**Письменные задания**
(A) Перескажите в виде краткого списка абзац текста о Хомякове, который начинается словами «В случае с Хомяковым». Сохраните его основные факты.
(B) Ответьте на вопросы по тексту о Хомякове, каждый ответ с новой строки и с той же пометкой:
(i) Кого автор приводит как пример юродивого, ходившего нагим?
(ii) Какого поэта автор называет поэтом небольшого дарования, которого до сих пор помнит простой читатель?
(iii) Какой патент Хомяков получил на одно из своих изобретений?
(C) Продолжите текст о Хомякове после его последнего предложения.

Ирония Хомякова – над другими (а он был остер на язык), над самим собой – не просто черта характера. Эта ирония продолжает миссию русских юродивых – людей, говорящих правду. Юродивый может ходить нагим (Василий Блаженный), а может быть во фраке (Хомяков) или в пиджаке (Михаил Булгаков).
Таких людей, как Хомяков, принято называть деятелями культуры «второго ряда». «Не Пушкин» звучит как приговор. Но разве этот приговор справедлив, если поэта небольшого дарования – я имею в виду Дениса Давыдова – до сих пор помнит простой читатель и, главное, помнить будет? И малым талантам есть что предъявить близоруким потомкам.
В случае с Хомяковым это помимо многих и многих весьма сильных стихов, помимо философских и богословских изысканий будут занятия хозяйством. Тема, сами понимаете, непопулярная, что в среде революционных демократов ХIX века, что у авторов официоза века XX. А ведь Хомякову удалось выплатить громадные долги отца, удалось – что случалось в эпоху 1840-х годов нечасто – сделать свое помещичье хозяйство прибыльным. Кто-то, вероятно, скажет на это, что он умел «выжимать» из крестьян. Вряд ли это было так, если знать, что Хомяков лично лечил своих крестьян во время эпидемии холеры, а над другими помещиками подтрунивал, намекая на скорую отмену крепостного права. Добавьте к этому технические изобретения (на одно из них он получил английский патент), агрономические новации, меткие политические прогнозы – и вот вам портрет того, кого принято называть ренессансной личностью.

**Предоставленные записи**
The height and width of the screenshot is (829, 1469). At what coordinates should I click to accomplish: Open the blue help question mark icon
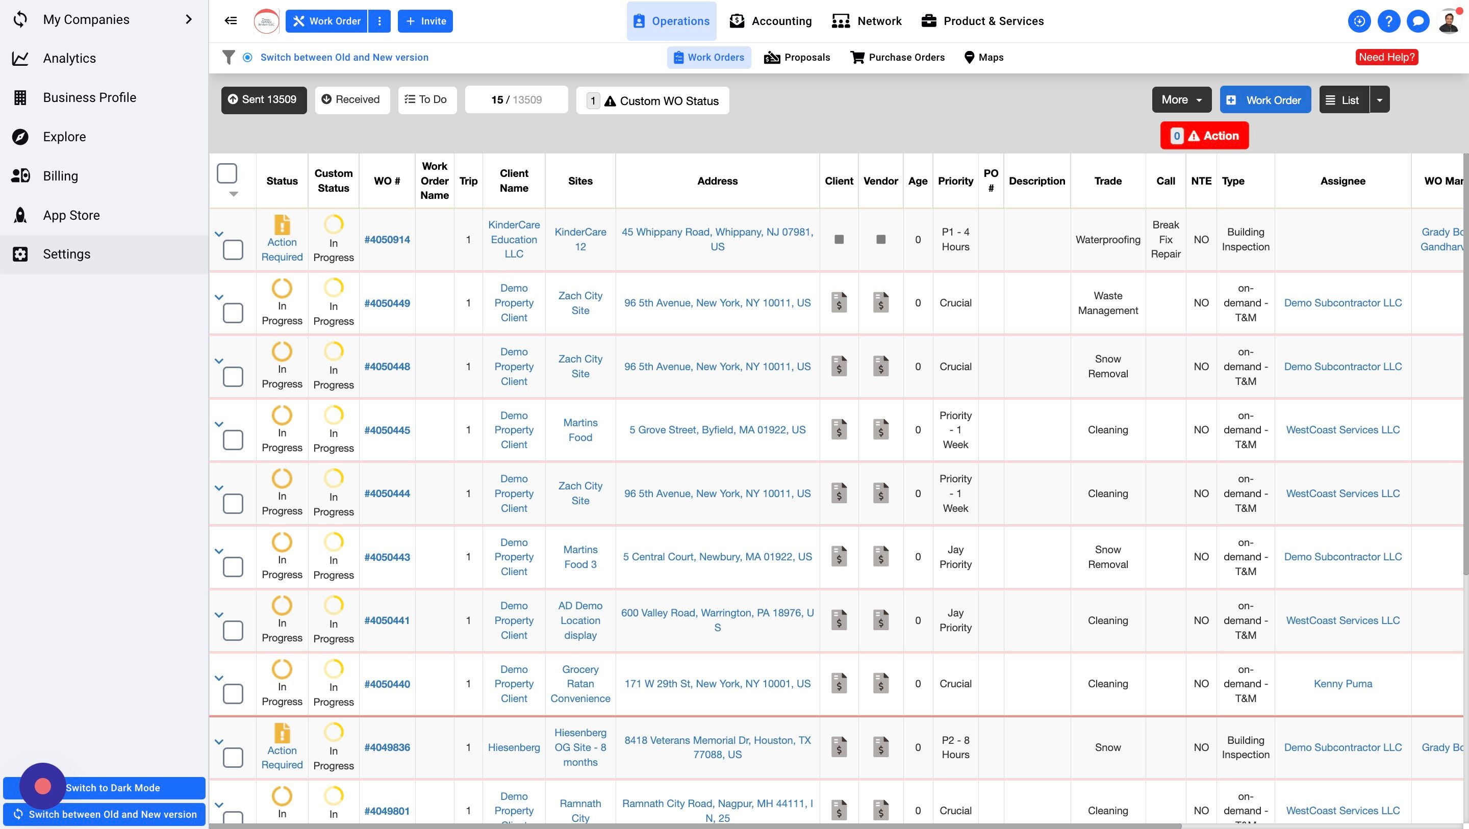click(1388, 21)
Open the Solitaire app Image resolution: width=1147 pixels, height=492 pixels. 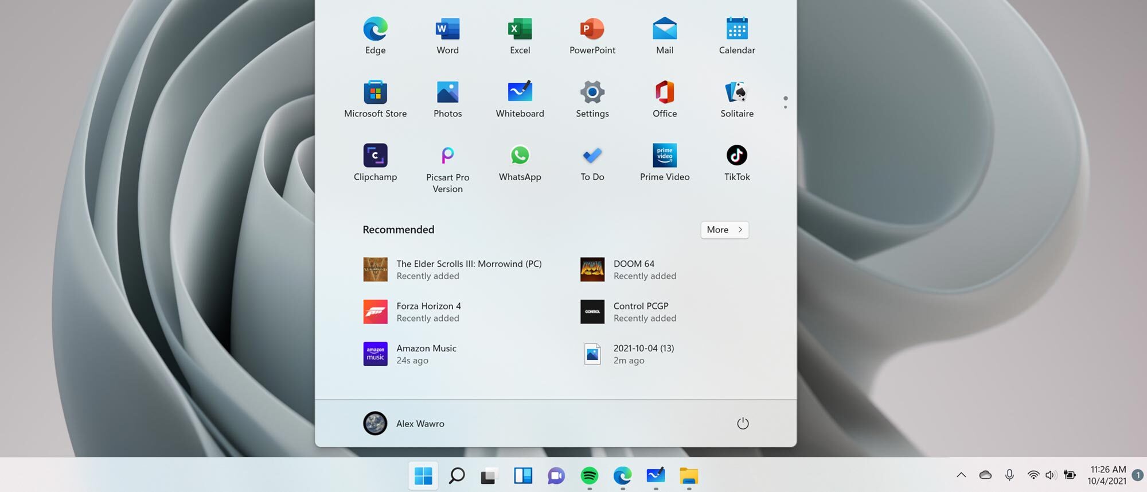point(736,99)

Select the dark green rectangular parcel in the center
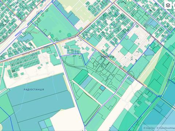[81, 77]
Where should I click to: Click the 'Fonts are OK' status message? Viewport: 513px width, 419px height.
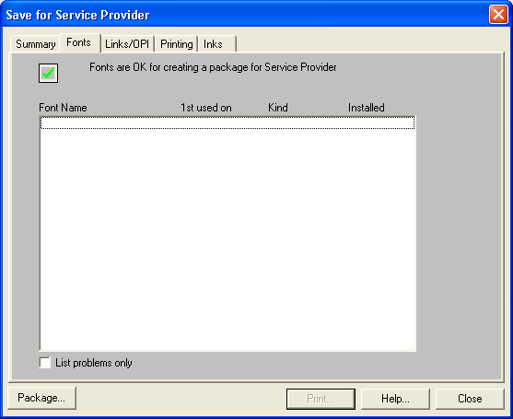(213, 67)
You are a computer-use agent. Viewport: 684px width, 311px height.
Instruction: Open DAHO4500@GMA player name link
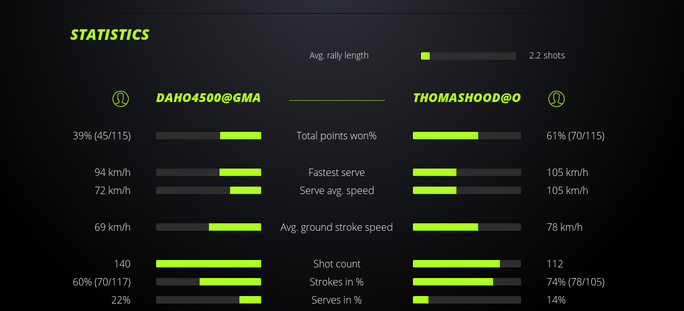(x=208, y=98)
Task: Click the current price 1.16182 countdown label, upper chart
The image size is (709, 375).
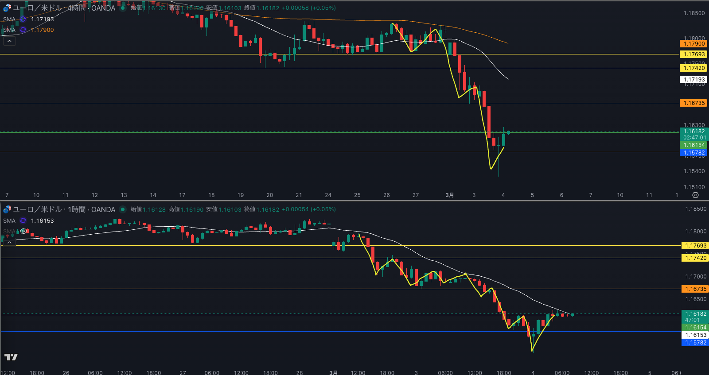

**Ответы по заданиям**
(A)
- Помимо сильных стихов, философских и богословских изысканий, заслуга Хомякова — занятия хозяйством.
- Эта тема была непопулярна и у революционных демократов XIX века, и у авторов официоза XX века.
- Хомяков выплатил громадные долги отца.
- Он сделал свое помещичье хозяйство прибыльным, что в 1840-е годы случалось нечасто.
- Во время эпидемии холеры он лично лечил своих крестьян.
- Над другими помещиками он подтрунивал, намекая на скорую отмену крепостного права.
- У него были технические изобретения (на одно из них он получил английский патент), агрономические новации и меткие политические прогнозы.
- Все это складывается в портрет ренессансной личности.

(B)
(i) Василия Блаженного.
(ii) Дениса Давыдова.
(iii) Английский.

(C)
Ирония и самоирония проявлялись даже в его внешности. Вот впечатление современника после первой встречи с Хомяковым: «Хомяков, маленький, черненький, сгорбленный, с длинными всклокоченными волосами, придававшими ему цыганский вид». Цыганом называл Хомякова и Герцен, вероятно, первый пустивший эту шутку. Вряд ли Хомяков обижался на такие сравнения (а бывали и похлеще!) – славянофильство не предполагает чистоту крови. К тому же те, кто желал зацепить его таким образом, неожиданно продолжали сопоставления с Пушкиным. Пушкиным – «негром».
Кстати, сам Пушкин о литературном даровании Хомякова отзывался не очень высоко. Что же – поэт был прав? И фигура Хомякова раздута? Вряд ли. Ведь знаменитые слова о Европе – «страна святых чудес» – сказал он, Хомяков.
Слова достаточные, чтобы тебя помнили.